This little plant with the bright yellow flowers is most popular herbal medicine today. It is named after St. John the Baptist because its yellow flowers bloom around last week of June. This plant has attained the popularity as herbal mood-booster on shelves today quite rapidly. In some of the countries like Germany, it is being prescribed more often as compared to the known popular drug Prozac, it makes this herb most popular antidepressant used in those countries.
Studies have shown that the plant (botanical name hypericum perforatum) is very effective in treating mood disorders and that too with lesser adverse effects like lowered libido that accompany with the use of standard antidepressants like Prozac. Researchers are investigating exactly how St. John’s Wort works. Now the focus of interest has been shifted to hypericin, a plant compound that scientists believe may regulate brain chemicals, such as serotonin and monoamine oxidase that are critical to change of mood. It was believed that the herb represses an important enzyme called monoamine oxidase, and increases the levels of serotonin in the brain. This new information indicates the herb is a weak MAO inhibitor at best, and that instead it may work more like Prozac.
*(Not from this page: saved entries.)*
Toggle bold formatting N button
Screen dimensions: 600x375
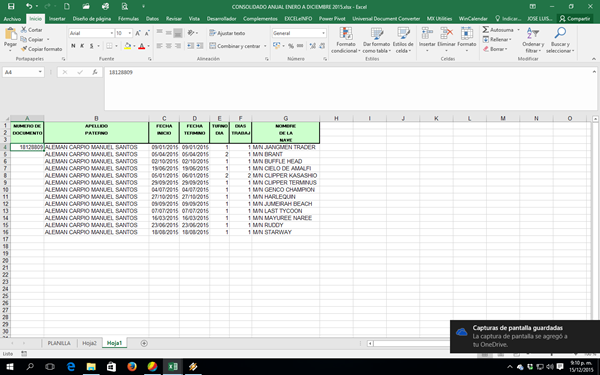(x=73, y=46)
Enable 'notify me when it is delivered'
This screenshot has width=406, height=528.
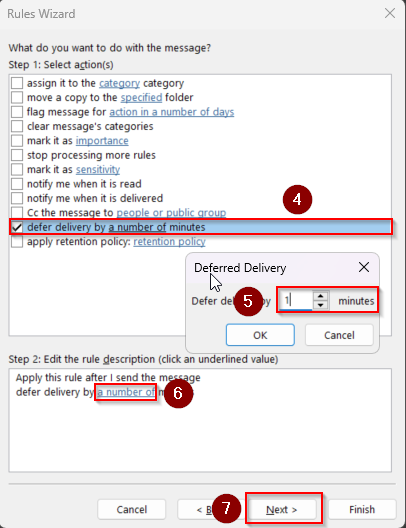coord(17,198)
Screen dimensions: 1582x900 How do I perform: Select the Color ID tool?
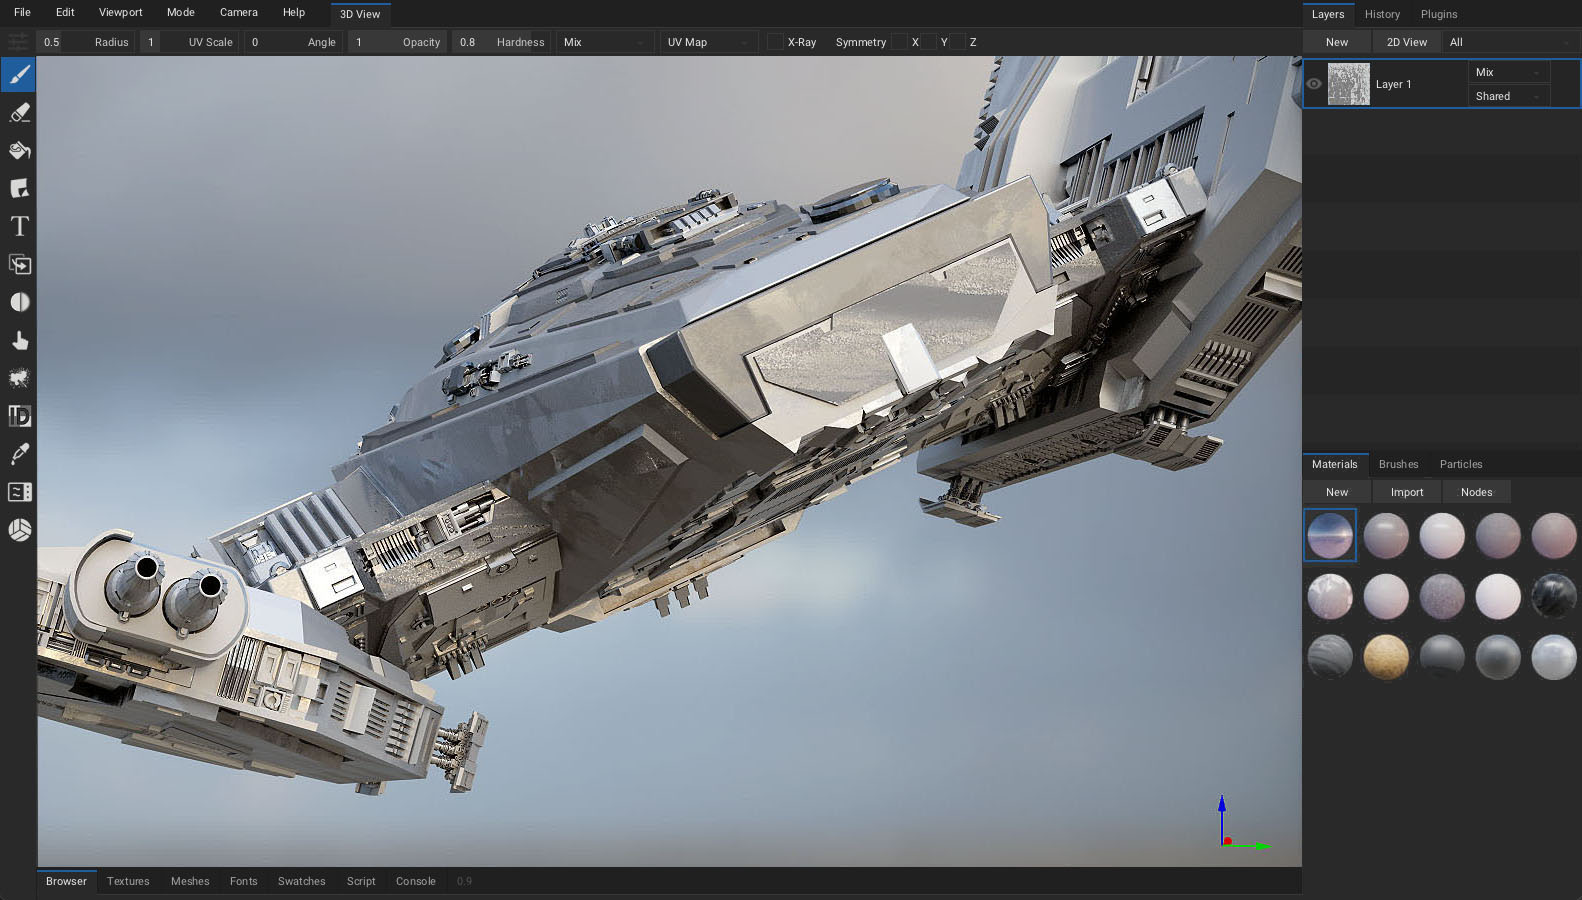19,416
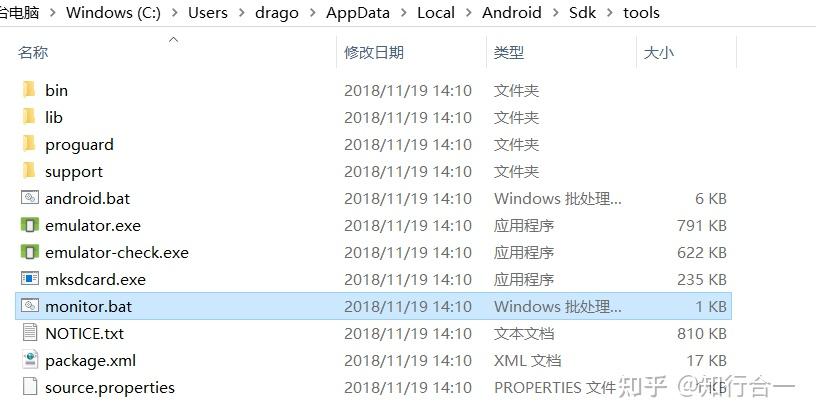
Task: Expand the chevron after Sdk in path
Action: coord(609,12)
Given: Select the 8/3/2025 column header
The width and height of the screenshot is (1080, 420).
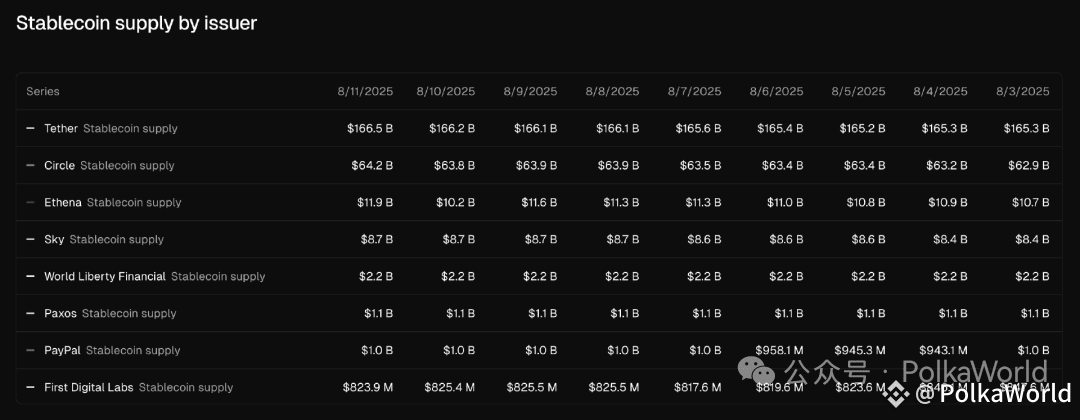Looking at the screenshot, I should 1023,92.
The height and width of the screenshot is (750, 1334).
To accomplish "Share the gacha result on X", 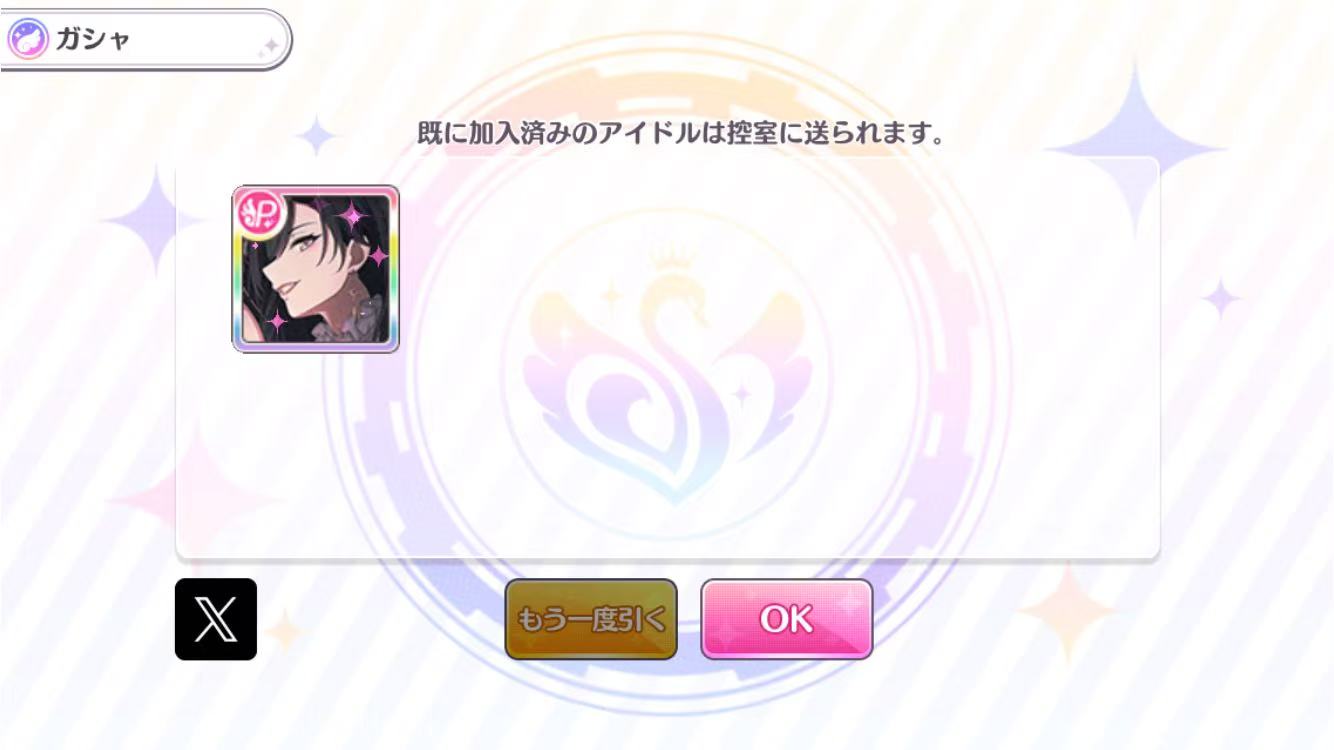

Double-blind trials on patients with mild or moderate depression found that hypericin (the main ingredient from the St. John’s Wort) yields excellent results. Most of the patients began reporting effects within the first two weeks of use, and maximum benefits reported peaking up after six to eight weeks of use. All the studies used an extract standardized to contain .3% hypericin. The recommended dose is 300 mg three times daily of extract standardized to 0.3 percent of hypericin. This herb has become so popular that it can be found on the shelves of most of the drug stores and through the online stores too.
This herb can be used with antidepressant drugs, but combined use requires the supervision of a physician who has prescribed the antidepressant. Patients on several antidepressants sometimes suffer confusion, fever, shivering, sweating, diarrhea, and muscle spasms known commonly as the serotonin syndrome. The extract is quite safe; no significant side effects have been reported yet. Occasionally, according to studies, users experienced gastrointestinal irritation, allergic reactions, or fatigue. The herb’s general safety record is excellent. Pregnant and lactating women are advised to avoid St. John’s Wort.
Beside the St. John’s Wort there are many more herbal mood boosters are available in the nature, they are ginkgo, kava, tyrosine and SAM-e. but they are not so popular as compared to the St. John’s Wort, however ginkgo is being used in the east Asian countries from quite some time successfully and command a fair amount of popularity there.